Exercise
All lines from the one containing "You are a computer-use agent." down to the one containing "The image size", both ends included, are to be given again exactly; omit the rest of the listing below.

Dataset records
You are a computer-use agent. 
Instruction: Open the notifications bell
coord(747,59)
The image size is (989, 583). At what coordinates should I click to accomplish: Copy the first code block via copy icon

==

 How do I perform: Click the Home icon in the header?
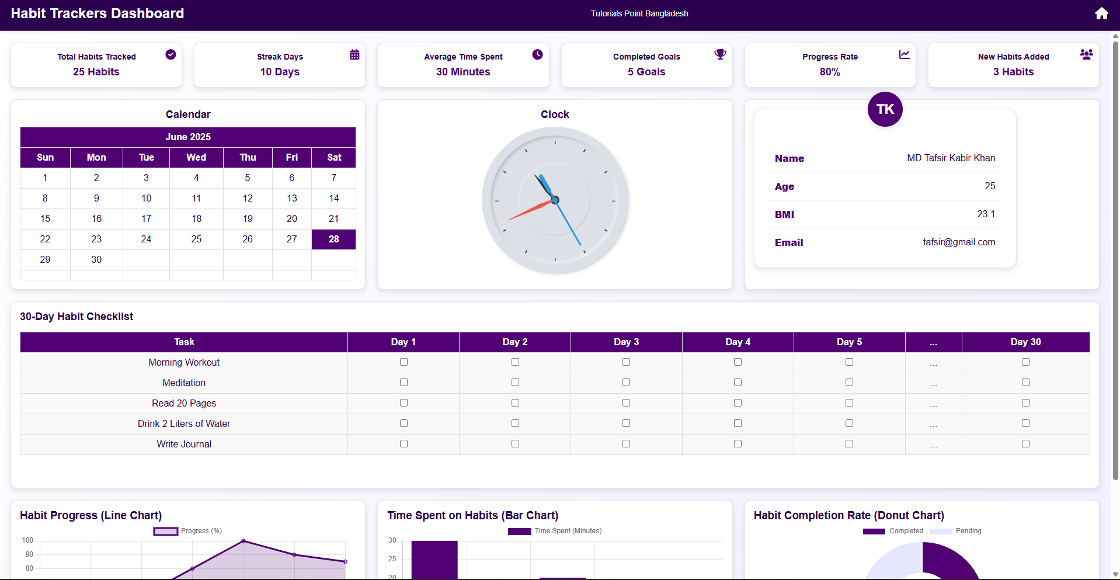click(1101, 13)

==

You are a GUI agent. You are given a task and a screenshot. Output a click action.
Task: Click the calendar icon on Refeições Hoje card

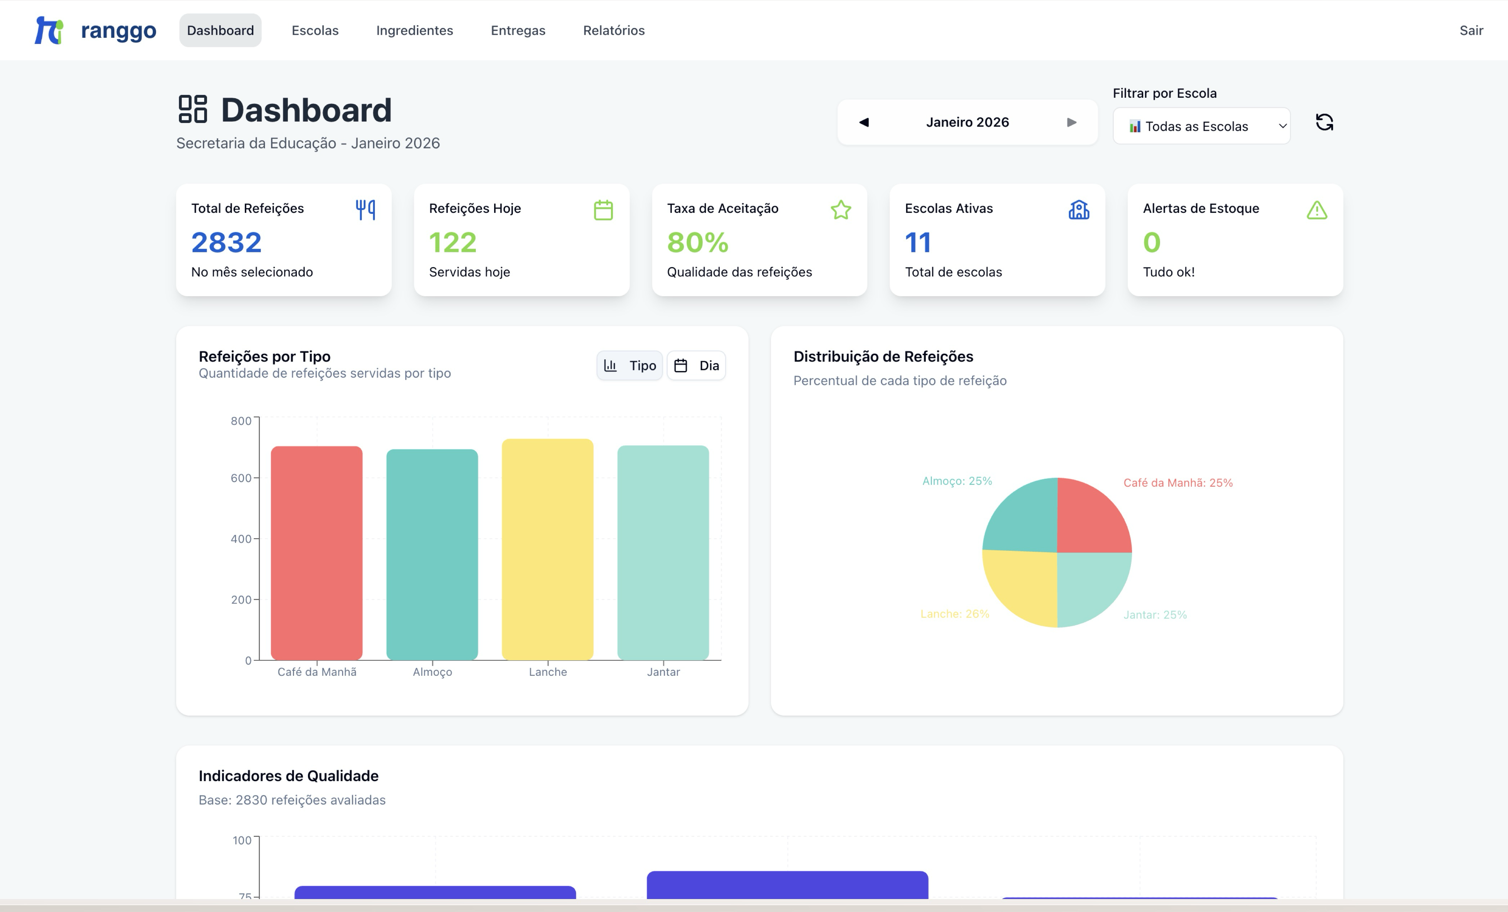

Problem solution
You are a computer-use agent. 
Instruction: Open the notifications bell
coord(747,59)
The image size is (989, 583). At what coordinates should I click to accomplish: Copy the first code block via copy icon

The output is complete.